_Set task 1_
According to the article on knowledge management, how many of the more than 1,500 consultants said they could find useful content on the audit and consulting firm's system?
_Set task 2_
Please extend the article on traditional knowledge management versus internal knowledge markets, beginning right after its last sentence.

_Article_
Traditional Knowledge Management
Versus Internal Knowledge Markets
Not surprisingly, centralized knowledge management systems produce mixed results. One audit and consulting firm we studied spent more than two years codifying best practices to place on its knowledge management systems. Yet, after the system was given to more than 1,500 consultants, only 130 of them reported that they could find useful content on it. By contrast, an internal market is the information equivalent of just-in-time production. The platform helps people pull information and contacts when needed. Meeting unanticipated needs implies providing access to untapped knowledge, and it means providing access to diverse knowledge sources rather than just the central repository. (See “Traditional Knowledge Management Versus Internal Knowledge Markets.”)
An executive at Tokyo-based NTT Software beautifully captured the problem facing traditional knowledge management, stating that “attempts to promote knowledge management by requiring employees to contribute knowledge have failed.” Eighteen months after NTT Software introduced a knowledge market, questions posted to the Q&A forum received answers in as few as five minutes. Employees provided faster customer service, and best practices spread among software engineers and sales reps; redundant work fell by 9,000 hours.

_Material supplied_
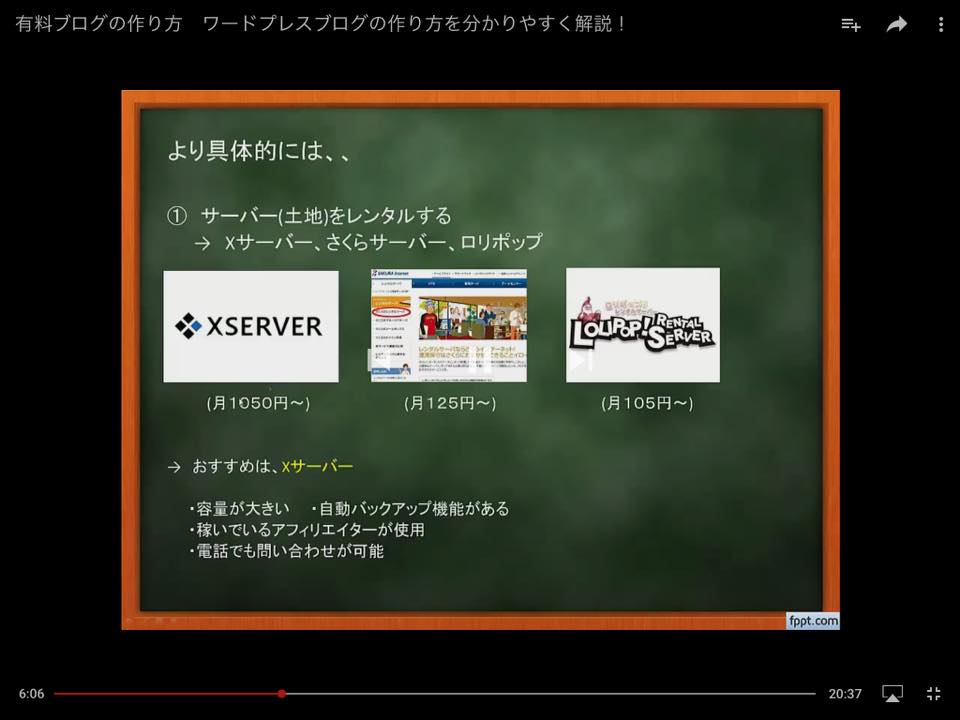Viewport: 960px width, 720px height.
Task: Open the share arrow icon
Action: point(897,25)
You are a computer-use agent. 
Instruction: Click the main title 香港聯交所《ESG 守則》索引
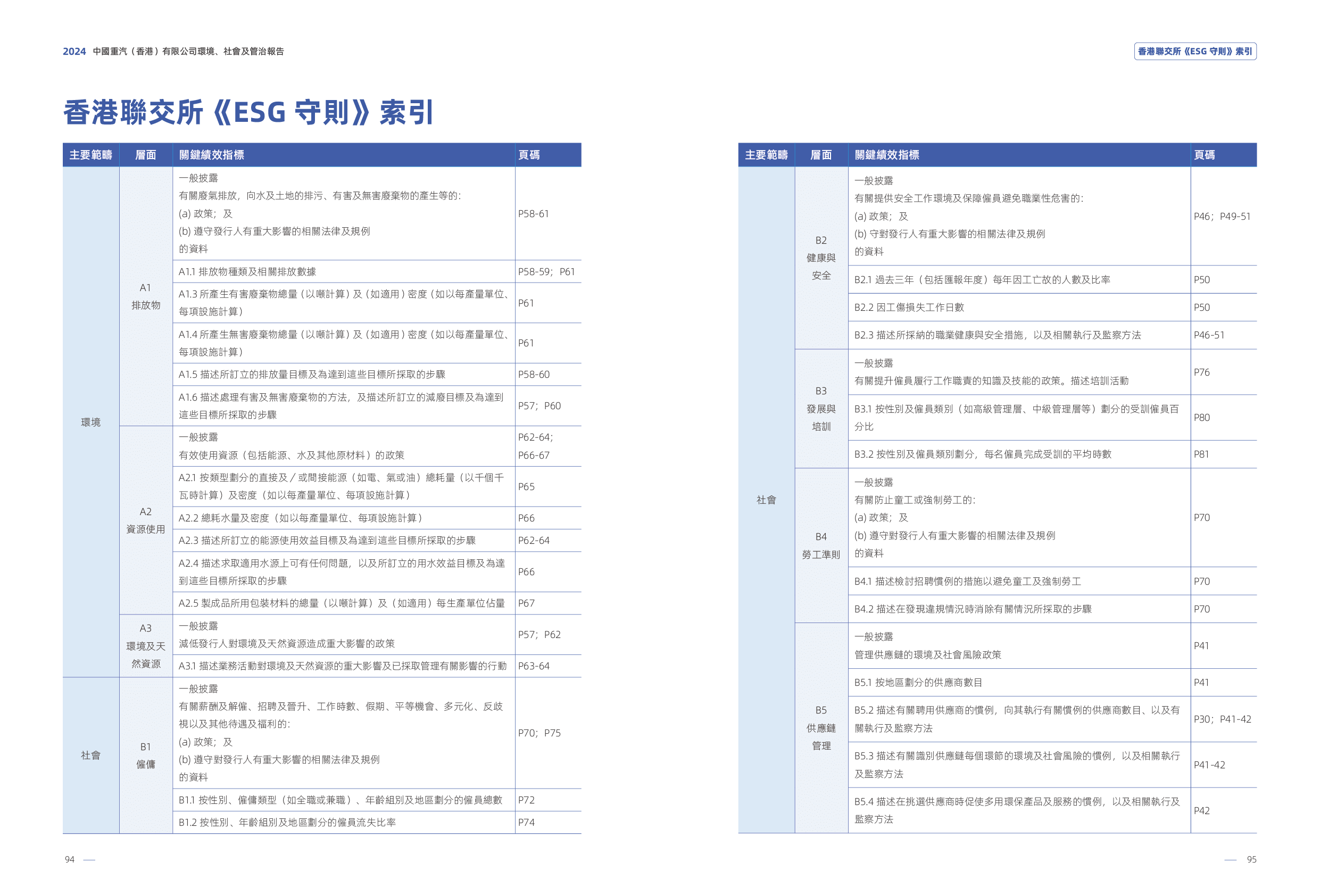click(x=248, y=112)
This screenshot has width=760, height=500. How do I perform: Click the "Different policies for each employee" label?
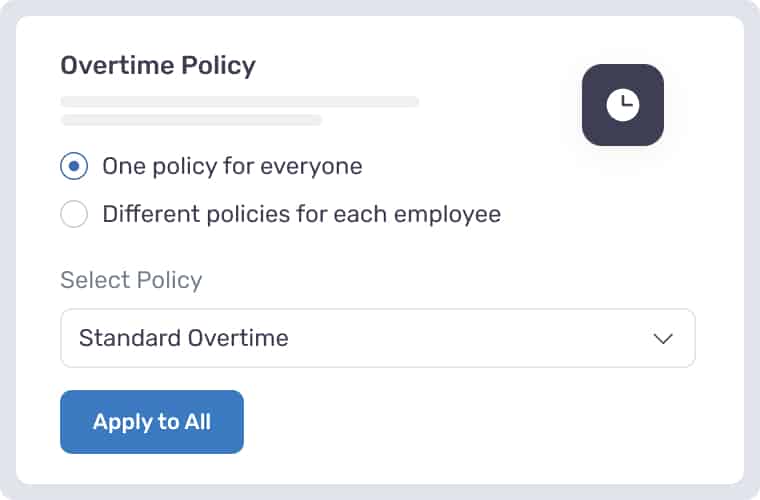[301, 214]
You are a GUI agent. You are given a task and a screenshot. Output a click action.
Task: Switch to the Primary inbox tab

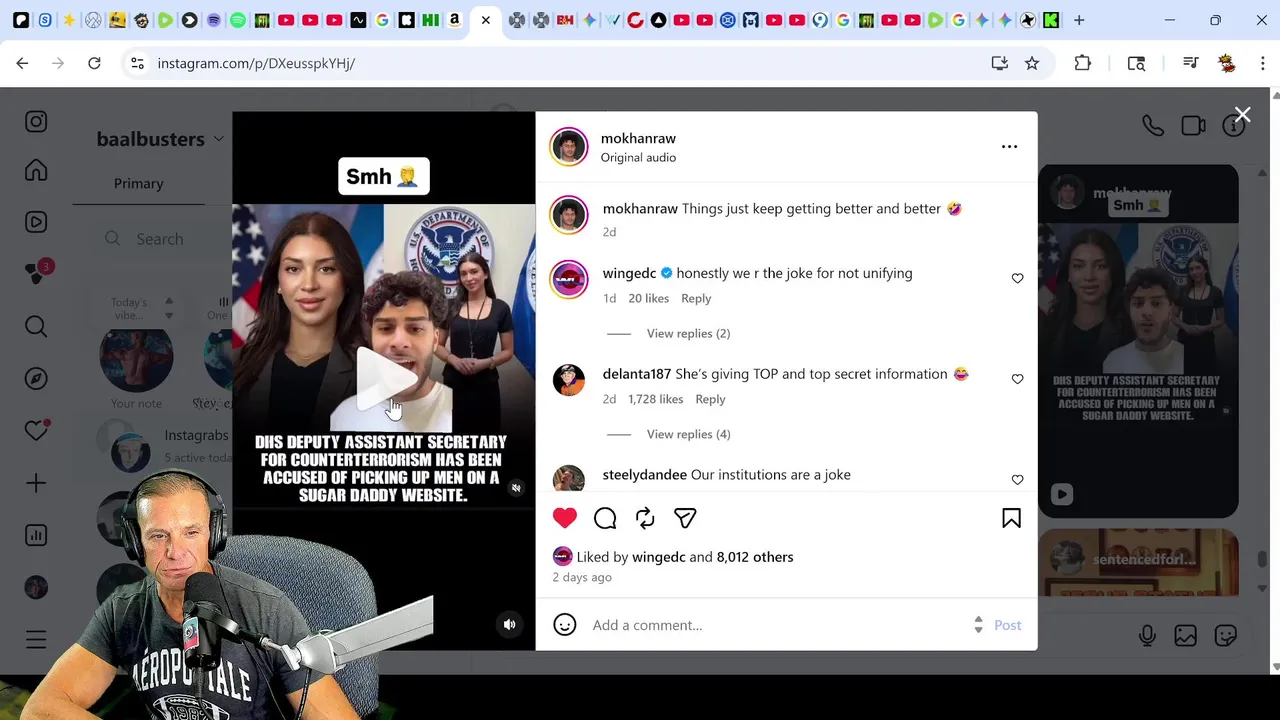[x=138, y=183]
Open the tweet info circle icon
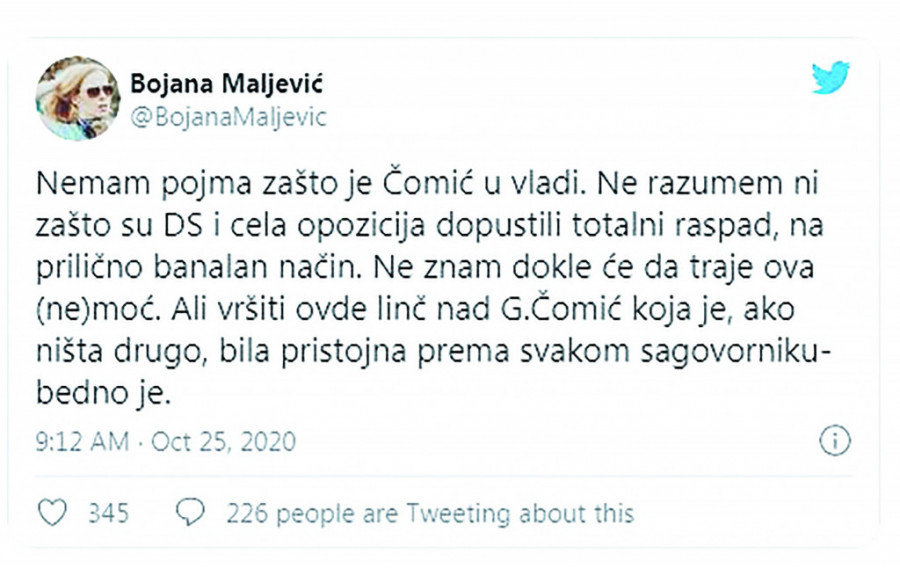Screen dimensions: 900x568 coord(834,439)
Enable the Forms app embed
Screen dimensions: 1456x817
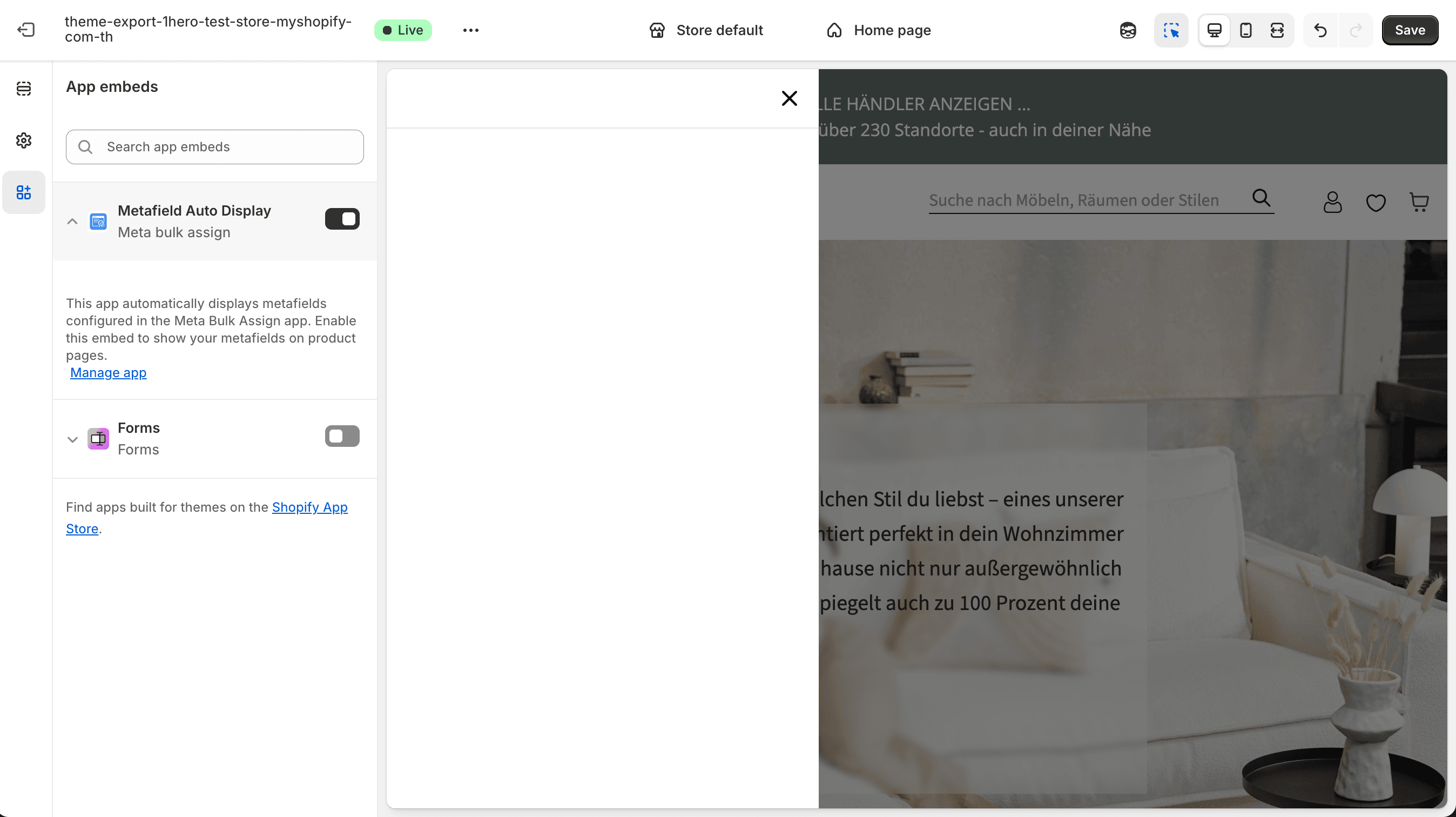pyautogui.click(x=342, y=436)
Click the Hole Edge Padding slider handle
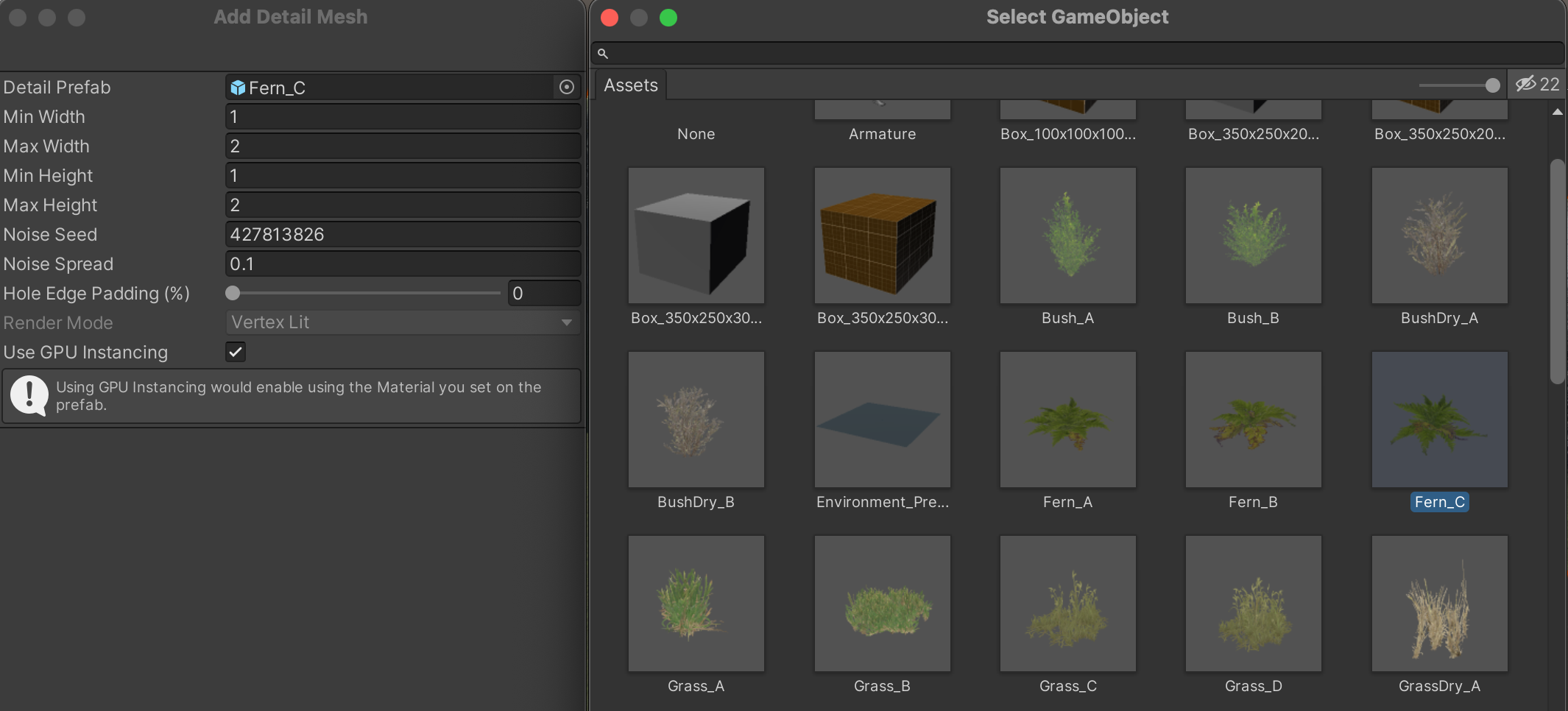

_Exercise result 1_
Only 130 of them.

_Exercise result 2_
Internal knowledge markets aren’t for everyone, especially organizations with insufficient scale. At one company we studied, Diamond Lease (which was later merged into Tokyo-based Mitsubishi UFJ Lease & Finance), executives noted that employees working side-by-side in an intimate setting naturally share information. In such settings, as employees interact they stay informed of work progress across the organization with no need for augmentation. As a business grows, however, working knowledge gets distributed across branch offices and divisions, and the flow of information stagnates.
Phase 1: Internal Knowledge Market Design and Launch
To implement internal markets, executives must consider fundamentally different design logic than that for traditional hierarchies. In this article, we provide executives with a framework for designing and maintaining effective internal knowledge markets. Because the implementation of internal knowledge markets is still evolving, we collected best practices from a variety of companies’ experiences to develop our framework, informed by underlying economic theory. We then built and tested internal knowledge market prototypes.
1. Use material and social incentives, but let prices float. David Ritter, CTO of InnoCentive, a supplier of knowledge markets based in Waltham, Massachusetts, offers some advice about creating effective internal markets: Incentives to collaborate are essential but they need to take three forms — spendable currency, recognition for expertise and the opportunity to have a positive impact. And, he observes, “We’ve found that participation in internal knowledge markets increases substantially when you can combine all three factors together.” Social rewards include recognition, peer rankings and professional identity.3 Intellectual rewards include learning, problem challenge and autonomy. Material rewards can include frequent flyer points, money or some type of virtual currency.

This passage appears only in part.